The pushback from officials underscored how sensitive the agencies are to allegations of “intelligence failures” and in particular being behind the curve about Russia’s international ambitions and the rise of extremists groups in the Middle East. The Defense Department is also investigating allegations that senior intelligence officials at the military’s Central Command manipulated intelligence reports to paint a rosy picture about the U.S.-led air campaign against the so-called Islamic State, widely known as ISIS, in Iraq and Syria.

The congressional inquiry also highlights how politicized the Obama administration’s strategy in Syria has become in the wake of a total breakdown in the U.S. military’s training of rebel groups and a 13-month-old U.S.-led air campaign that has failed to destroy ISIS forces in Syria or Iraq.

The White House defended the quality of the intelligence reporting on Syria and noted that journalists had also been tracking the deployment of military aircraft and ground troops into the country.

“I don’t think there was anybody that had the expectation in the administration that Russia wasn’t prepared to use that equipment to advance what they view as their interests inside of Syria,” White House press secretary Josh Earnest said on Thursday, adding that officials had already assessed Russia and wanted to prop up the embattled Assad regime before the airstrikes began.

“I don’t think that’s a surprise,” Earnest said. “The president, before Russia commenced their military activities, said that a decision by Russia to double down on Assad militarily would be a losing bet. That’s something that the President said before we saw this Russian military activity and we continue to believe that that’s true.”

Reuters first reported that lawmakers were examinig possible intelligence lapses over Russia’s intervention and were concerned that intelligence agencies were slow to grasp Putin’s intentions.

That’s a charge that lawmakers have made in the past.

After Russian forces invaded the Crimean peninsula in Ukraine in 2014, lawmakers blasted the Pentagon and intelligence community for failing to anticipate Putin’s plans.

“It was not predicted by our intelligence. That is well known, which is another massive failure because of our total misreading of the intentions of Vladimir Putin,” Sen. John McCain told then-Defense Secretary Chuck Hagel during a hearing. That prompted James Clapper, the director of national intelligence, to defend his analysts’ work.

“I have lived through some genuine intelligence failures in my career, and this was not a failure by any stretch,” Clapper said in an interview with Washington news radio station WTOP in March 2014.

“We tracked [the situation in Ukraine] pretty carefully and portrayed what the possibilities were and certainly portrayed the difficulties we’d have, because of the movements of Russian troops and provided anticipatory warning of their incursion into Crimea,” Clapper said.

Three months later, when ISIS forces rolled into the Iraqi city of Mosul and established a major foothold inside the country, the agencies again found themselves on the defensive, recounting all the times they’d said they warned lawmakers about the rising strength of ISIS in the region and how it could threaten security. Critics said, however, that the intelligence agencies hadn’t predicted ISIS would take over whole cities, and that the reporting wasn’t specific enough to develop a counterattack.

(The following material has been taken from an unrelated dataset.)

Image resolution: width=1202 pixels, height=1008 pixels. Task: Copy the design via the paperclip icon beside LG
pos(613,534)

The debate over intelligence assessments on Russia’s recent airstrikes has a similar theme. Lawmakers are zeroing in on specific reporting about military movements and potential targets, as well assessments about Putin’s intentions and his strategy, to get at the question of how the U.S. response to Russia’s operation might have been different with other kinds of information.

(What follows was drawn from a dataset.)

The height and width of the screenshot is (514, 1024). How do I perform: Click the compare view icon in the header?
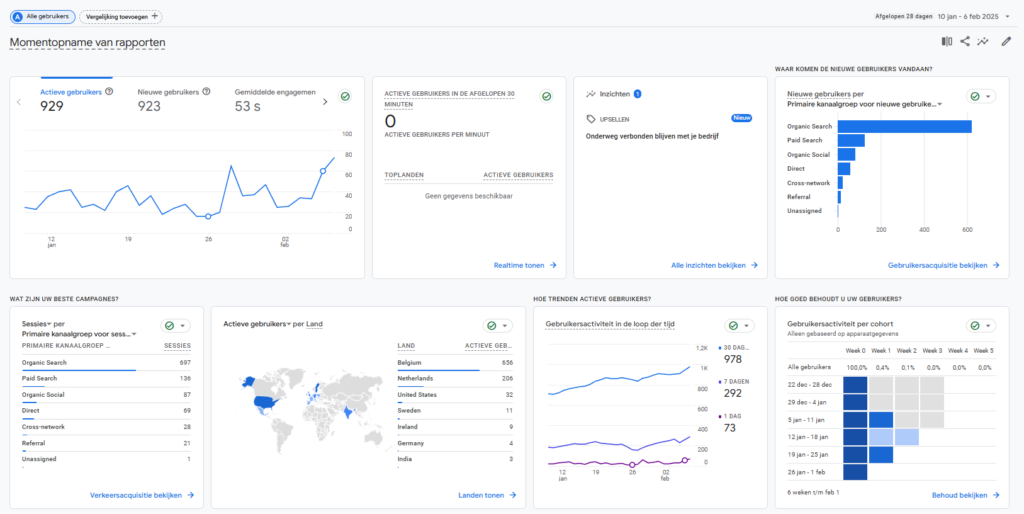click(x=946, y=41)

Rep. Adam Schiff, the senior Democrat on the House Intelligence Committee said in a statement on Thursday that it was “certainly true that few would have predicted that Putin would react to the weakening position of the Assad regime by sending in combat aircraft and augmenting its naval presence. An increase in Russia’s material support for the Assad regime seemed much more probable.”

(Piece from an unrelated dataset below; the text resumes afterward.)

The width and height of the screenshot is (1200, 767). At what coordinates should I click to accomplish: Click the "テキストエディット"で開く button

That suggested that some lawmakers viewed the intelligence assessments as not declarative or precise enough for Congress to understand how the events would unfold.

But, Schiff added, “As Putin’s intention to deploy more military power to Syria became clearer in recent weeks, the Intelligence Community kept the Committee apprised of those developments. Although we will continue to look into the timeliness and accuracy of intelligence assessments, I do not think we should rush to find fault with the Intelligence Community in its ability to discern exactly what is in Putin’s head.”

Military and intelligence officials did warn that Russia was likely to begin military operations in Syria in the days before air strikes began.

Nine days before Russia’s first bombing runs on Syrian rebel groups, including those that the CIA had given weapons and training, three U.S. officials told The Daily Beast that airstrikes would begin “soon.” They noted that Russian drone flights to scout potential targets were underway—those same flights were also reported on social media by eyewitnesses in Syria.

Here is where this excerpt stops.